Osmotic energy conversion (OEC) is attractive for salinity-gradient power utilization. Nevertheless, the OEC still faces a challenge of relatively low power density owing to the limited ionic mass transfer. In this paper, we present designed interfacial nanostructures (DINS) to enhance ion selective transport in nanopores. The maximum osmotic power under 50-fold salt concentration ratio is ameliorated by 180.6%, when DINS are applied in nanopore region.

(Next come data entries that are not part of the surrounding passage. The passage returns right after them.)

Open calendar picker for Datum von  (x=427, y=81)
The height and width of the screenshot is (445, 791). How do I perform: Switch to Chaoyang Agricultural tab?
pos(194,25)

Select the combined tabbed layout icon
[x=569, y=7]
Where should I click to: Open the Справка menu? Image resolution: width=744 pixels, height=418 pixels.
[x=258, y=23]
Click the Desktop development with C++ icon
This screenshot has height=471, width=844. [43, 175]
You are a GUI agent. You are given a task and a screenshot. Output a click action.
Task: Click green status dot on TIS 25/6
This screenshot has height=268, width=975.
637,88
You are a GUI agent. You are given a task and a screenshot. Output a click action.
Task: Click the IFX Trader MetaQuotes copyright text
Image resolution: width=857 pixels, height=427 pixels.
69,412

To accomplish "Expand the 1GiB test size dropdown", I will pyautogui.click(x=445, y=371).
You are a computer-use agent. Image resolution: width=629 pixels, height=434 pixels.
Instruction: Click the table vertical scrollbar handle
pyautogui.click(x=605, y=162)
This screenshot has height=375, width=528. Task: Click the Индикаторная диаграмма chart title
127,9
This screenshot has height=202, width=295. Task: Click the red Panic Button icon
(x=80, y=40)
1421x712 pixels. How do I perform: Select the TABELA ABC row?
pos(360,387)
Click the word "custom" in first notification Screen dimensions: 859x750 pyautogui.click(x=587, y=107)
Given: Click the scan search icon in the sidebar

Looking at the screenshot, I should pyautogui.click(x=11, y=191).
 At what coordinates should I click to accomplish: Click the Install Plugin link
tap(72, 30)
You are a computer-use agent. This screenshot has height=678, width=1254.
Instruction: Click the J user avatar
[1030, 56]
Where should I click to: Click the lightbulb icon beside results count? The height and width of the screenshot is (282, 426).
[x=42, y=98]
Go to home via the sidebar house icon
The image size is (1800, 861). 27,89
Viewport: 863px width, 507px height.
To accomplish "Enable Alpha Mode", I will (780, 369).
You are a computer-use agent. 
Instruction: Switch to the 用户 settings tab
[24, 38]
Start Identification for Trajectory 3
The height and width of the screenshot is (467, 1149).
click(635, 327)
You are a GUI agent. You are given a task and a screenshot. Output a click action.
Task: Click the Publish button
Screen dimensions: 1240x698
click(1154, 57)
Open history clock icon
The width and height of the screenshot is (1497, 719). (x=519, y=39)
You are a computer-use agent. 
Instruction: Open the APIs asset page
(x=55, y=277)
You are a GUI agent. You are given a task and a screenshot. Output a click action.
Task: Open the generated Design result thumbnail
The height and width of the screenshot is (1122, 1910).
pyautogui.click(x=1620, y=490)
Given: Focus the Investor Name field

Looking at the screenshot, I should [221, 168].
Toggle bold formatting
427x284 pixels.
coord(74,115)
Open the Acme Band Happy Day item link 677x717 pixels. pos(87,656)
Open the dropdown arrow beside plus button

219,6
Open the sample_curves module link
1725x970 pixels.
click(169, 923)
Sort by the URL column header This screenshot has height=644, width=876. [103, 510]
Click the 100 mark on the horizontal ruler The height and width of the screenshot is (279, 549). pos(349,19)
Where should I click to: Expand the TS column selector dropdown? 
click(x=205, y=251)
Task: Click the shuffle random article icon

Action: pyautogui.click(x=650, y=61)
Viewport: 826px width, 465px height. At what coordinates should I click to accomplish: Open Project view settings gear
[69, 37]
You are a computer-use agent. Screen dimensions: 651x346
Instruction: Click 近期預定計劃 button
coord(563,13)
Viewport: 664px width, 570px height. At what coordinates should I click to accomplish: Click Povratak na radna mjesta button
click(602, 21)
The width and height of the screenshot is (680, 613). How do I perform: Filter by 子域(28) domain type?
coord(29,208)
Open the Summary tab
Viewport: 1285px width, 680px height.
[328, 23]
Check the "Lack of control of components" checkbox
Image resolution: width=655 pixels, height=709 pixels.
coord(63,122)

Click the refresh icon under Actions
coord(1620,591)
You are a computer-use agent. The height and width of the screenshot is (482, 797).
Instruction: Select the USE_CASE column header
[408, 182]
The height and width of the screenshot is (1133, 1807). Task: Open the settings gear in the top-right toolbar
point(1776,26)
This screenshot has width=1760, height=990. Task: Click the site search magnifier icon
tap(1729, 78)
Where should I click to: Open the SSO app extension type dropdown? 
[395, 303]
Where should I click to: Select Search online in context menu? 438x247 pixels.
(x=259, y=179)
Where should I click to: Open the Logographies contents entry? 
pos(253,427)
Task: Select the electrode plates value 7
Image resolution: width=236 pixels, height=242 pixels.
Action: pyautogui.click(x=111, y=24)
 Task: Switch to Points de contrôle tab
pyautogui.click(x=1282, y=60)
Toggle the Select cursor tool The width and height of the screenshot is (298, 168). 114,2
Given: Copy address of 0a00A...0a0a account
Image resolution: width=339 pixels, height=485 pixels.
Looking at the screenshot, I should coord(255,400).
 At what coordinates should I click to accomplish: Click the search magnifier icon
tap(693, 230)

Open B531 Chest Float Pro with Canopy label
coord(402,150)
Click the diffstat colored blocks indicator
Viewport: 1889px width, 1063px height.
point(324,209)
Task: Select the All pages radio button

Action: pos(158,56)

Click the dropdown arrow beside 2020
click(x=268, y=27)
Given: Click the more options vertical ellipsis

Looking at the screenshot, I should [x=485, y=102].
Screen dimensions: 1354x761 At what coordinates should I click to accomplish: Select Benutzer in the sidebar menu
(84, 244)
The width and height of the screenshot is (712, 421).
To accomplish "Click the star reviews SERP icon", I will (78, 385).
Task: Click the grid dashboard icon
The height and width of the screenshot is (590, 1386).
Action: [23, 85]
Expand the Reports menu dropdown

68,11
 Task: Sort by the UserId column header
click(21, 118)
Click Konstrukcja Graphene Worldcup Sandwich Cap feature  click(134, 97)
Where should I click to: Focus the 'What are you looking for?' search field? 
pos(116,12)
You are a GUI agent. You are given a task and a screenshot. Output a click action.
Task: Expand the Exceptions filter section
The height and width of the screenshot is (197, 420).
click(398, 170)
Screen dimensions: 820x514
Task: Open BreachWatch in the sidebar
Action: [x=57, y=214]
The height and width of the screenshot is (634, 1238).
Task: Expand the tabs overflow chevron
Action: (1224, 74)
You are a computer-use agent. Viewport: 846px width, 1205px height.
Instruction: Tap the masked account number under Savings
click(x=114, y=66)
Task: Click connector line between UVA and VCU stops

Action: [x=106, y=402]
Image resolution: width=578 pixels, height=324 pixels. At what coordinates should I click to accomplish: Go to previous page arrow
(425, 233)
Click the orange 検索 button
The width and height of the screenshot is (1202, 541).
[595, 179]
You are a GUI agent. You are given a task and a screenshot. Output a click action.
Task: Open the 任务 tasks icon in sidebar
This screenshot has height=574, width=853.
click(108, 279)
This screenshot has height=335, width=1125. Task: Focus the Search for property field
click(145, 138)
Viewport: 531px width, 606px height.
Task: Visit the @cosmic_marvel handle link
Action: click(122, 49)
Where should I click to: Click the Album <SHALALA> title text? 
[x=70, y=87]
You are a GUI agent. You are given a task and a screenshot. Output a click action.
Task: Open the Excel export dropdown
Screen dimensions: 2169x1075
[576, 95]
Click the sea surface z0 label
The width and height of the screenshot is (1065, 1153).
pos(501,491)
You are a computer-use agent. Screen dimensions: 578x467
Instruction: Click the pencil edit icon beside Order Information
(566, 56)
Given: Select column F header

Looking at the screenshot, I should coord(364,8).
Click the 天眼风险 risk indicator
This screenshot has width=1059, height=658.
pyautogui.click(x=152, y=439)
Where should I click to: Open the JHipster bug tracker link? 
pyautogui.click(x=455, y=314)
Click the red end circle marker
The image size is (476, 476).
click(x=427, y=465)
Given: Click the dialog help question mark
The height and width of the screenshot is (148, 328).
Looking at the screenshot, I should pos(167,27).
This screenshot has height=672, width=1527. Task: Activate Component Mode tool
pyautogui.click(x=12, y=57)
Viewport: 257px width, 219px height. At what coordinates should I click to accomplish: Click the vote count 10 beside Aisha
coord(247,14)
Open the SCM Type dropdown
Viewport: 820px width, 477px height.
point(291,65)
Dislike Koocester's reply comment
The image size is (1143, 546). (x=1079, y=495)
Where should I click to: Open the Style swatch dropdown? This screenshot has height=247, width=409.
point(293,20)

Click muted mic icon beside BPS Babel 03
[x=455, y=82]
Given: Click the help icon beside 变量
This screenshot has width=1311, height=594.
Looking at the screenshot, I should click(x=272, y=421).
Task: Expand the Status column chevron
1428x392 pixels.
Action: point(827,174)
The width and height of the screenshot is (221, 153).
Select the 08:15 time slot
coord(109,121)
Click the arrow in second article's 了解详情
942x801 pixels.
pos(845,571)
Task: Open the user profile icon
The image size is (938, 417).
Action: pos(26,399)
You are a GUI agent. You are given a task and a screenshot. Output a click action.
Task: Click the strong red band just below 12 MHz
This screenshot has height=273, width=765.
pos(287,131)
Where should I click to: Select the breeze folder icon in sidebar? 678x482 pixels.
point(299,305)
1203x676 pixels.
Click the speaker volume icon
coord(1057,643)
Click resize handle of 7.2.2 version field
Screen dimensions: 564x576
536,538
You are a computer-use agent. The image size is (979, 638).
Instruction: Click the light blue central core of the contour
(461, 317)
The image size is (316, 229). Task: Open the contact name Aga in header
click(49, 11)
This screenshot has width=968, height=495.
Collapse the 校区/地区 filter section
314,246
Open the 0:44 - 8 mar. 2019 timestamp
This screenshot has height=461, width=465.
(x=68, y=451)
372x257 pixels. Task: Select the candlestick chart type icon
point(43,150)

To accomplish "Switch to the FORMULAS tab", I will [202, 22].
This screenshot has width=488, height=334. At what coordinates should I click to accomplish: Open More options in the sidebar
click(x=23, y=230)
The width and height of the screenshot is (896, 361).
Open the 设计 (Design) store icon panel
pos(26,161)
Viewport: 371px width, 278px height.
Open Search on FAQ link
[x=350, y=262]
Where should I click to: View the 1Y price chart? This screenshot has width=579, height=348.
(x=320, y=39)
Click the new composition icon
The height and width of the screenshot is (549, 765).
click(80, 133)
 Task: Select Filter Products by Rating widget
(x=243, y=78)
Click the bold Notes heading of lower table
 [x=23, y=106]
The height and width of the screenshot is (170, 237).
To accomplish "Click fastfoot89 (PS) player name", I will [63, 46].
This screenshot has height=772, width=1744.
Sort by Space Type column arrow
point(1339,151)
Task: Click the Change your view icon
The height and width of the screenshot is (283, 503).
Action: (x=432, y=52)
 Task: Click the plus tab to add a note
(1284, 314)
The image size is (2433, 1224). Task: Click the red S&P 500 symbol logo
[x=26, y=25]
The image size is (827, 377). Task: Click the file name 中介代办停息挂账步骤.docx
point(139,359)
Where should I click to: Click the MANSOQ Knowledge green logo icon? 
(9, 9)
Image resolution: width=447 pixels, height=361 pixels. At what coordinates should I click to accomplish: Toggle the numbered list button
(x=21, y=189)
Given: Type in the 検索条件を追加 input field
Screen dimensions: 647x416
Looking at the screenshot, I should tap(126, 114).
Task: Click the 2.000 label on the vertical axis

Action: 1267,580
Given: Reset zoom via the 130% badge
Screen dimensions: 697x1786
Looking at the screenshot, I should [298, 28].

When DINS are partially applied at low salt concentration side rather than high salt concentration side, the maximum osmotic power under 50-fold salt concentration ratio is enhanced by 139.1%. Once the temperature of aqueous solution at low salt concentration side with high original electric double layer thickness is raised up, the maximum osmotic power under 50-fold salt concentration ratio is consolidated by 19.8%. Therefore, a principle “Strengthening the electric double layer with high original thickness adjacent to low salt concentration reservoir” is constructed for enhancing OEC performance. Besides, when temperature difference between two reservoirs with artificial seawater and freshwater is varied from 35 °C to −35 °C, the experimental osmotic power density is consolidated from 3.09 W/m² to 4.78 W/m² by 54.7%. The current work offers a principle to improve OEC performance with DINS under thermal modulation.